▸ Supplied material:
================

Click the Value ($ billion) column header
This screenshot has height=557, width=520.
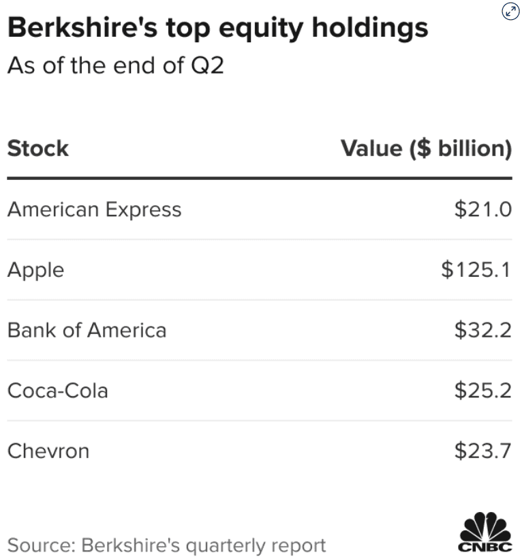point(426,149)
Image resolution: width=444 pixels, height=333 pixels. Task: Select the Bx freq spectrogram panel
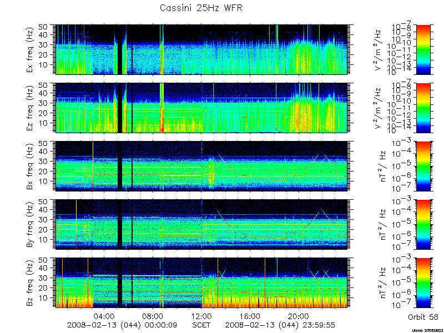(201, 166)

================

▸ Task objective:
Word for word, restate all of the records. Exclude the pictures.

▸ Result:
Click the Value ($ billion) column header
This screenshot has height=557, width=520.
point(426,149)
Image resolution: width=444 pixels, height=333 pixels. Task: Select the Bx freq spectrogram panel
(201, 166)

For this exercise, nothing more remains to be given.